Experiences with the new orthosis

April 2016, 8 months later

In August 2015, you received your new orthosis with an automatic knee joint system. How are you coping with the new orthosis?

I am coping well with the new joint. It locks, when it is supposed to lock.* That makes me feel safe. I like the new stand** of the orthosis even better. For me that is an important and correct improvement.

*Ed. note: Contrary to the NEURO MATIC knee joint system, the NEURO TRONIC knee joint system locks before the foot touches the floor in terminal swing phase (securing mechanism of e-Motion) and stays locked if the leg is lifted while standing or while making smaller steps.

**Ed. note: The alignment of the orthosis corresponds to the gait’s mid stance.

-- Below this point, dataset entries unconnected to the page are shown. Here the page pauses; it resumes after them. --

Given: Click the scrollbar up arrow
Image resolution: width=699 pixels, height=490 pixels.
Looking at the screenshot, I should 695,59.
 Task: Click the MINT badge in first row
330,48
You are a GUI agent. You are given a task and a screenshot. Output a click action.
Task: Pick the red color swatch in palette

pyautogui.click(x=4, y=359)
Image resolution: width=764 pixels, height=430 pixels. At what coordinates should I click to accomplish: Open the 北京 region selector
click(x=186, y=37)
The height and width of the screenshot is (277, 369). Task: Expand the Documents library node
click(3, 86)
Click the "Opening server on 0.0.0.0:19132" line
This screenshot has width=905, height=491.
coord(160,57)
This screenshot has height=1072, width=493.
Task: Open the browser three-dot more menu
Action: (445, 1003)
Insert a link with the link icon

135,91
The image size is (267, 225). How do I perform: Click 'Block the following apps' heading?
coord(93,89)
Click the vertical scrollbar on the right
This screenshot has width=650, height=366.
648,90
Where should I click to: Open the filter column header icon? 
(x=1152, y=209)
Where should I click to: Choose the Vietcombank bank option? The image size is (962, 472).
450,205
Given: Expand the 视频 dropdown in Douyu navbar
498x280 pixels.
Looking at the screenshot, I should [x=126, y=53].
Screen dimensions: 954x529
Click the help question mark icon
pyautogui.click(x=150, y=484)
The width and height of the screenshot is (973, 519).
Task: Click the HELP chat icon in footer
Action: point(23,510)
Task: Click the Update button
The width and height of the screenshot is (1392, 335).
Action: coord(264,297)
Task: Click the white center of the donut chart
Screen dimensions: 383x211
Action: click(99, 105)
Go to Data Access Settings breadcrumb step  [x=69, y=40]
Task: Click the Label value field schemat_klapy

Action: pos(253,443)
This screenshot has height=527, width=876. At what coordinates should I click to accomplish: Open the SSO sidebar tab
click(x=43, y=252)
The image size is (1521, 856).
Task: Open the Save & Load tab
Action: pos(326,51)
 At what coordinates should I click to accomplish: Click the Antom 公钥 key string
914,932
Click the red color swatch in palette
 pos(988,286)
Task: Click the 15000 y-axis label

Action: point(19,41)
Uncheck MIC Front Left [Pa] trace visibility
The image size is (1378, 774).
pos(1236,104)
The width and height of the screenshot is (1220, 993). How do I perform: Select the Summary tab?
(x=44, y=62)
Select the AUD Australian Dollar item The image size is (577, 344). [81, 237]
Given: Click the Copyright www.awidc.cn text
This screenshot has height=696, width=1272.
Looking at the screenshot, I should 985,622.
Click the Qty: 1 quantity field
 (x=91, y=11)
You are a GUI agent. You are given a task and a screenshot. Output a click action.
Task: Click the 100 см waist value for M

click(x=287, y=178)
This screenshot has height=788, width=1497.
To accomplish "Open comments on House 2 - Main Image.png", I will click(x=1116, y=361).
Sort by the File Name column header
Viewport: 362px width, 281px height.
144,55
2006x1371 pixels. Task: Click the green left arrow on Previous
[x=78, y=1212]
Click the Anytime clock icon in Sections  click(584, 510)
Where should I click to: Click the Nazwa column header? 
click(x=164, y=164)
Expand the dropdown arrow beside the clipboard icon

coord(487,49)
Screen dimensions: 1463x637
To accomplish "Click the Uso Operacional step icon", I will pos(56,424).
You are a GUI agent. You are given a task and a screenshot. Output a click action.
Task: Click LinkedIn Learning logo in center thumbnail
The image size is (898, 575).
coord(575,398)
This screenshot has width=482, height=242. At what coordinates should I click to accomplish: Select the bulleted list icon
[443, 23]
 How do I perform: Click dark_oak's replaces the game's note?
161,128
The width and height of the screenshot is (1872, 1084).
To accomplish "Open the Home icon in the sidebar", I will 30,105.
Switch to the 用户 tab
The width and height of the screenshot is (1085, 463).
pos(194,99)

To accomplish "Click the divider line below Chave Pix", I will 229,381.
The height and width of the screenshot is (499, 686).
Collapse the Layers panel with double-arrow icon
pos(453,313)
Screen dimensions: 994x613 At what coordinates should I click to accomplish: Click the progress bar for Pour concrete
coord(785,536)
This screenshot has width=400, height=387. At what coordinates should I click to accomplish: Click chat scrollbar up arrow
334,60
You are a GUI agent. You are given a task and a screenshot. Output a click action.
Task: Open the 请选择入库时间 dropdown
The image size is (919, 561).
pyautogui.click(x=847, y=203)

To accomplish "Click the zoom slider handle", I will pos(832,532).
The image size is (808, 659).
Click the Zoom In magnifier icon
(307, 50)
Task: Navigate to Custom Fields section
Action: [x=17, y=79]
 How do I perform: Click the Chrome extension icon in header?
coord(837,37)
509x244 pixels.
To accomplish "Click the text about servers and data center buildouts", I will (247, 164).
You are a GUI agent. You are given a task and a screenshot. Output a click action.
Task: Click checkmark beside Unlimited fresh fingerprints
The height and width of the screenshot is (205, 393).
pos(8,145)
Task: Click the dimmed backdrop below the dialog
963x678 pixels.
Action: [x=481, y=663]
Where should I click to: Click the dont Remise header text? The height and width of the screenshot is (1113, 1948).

When walking, the orthosis’ weight distribution is adapted to the gait, not the stand.

What is the difference to the joint you have previously been walking with? Do you have to do anything differently now?

The joint needs batteries. I have to remember to always take some spare batteries with me. Every now and then I forget.

Do you think you will get used to that?

I have to get used to that. In the near future, a jacket with solar cells might be the solution to the charging issue.

What did the new knee joint improve for you?

Walking consumes less energy. The gaitlab of the rehab clinic of the AMC in Amsterdam is currently checking whether this feeling is true. The results are not in yet.

Do you feel the reduced energy consumption and can you walk longer distances with the new orthosis?


Do you ride the bike with the new orthosis?

Yes. As before, that works fine.

Which book did you last discuss in your book club?

Wolfgang Herrndorf - Tschick. It is a funny book by a German author. I can recommend it.